- What needs to be done -
Print verbatim every line starting at the one that contains "You are a GUI" and ending at the final line of the records; include both endpoints.

- Source records -
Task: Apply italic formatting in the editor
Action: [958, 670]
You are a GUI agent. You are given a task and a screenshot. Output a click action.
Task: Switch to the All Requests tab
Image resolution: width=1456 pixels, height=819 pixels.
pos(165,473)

- Output for this exercise -
You are a GUI agent. You are given a task and a screenshot. Output a click action.
Task: Switch to the All Requests tab
Image resolution: width=1456 pixels, height=819 pixels.
pos(165,473)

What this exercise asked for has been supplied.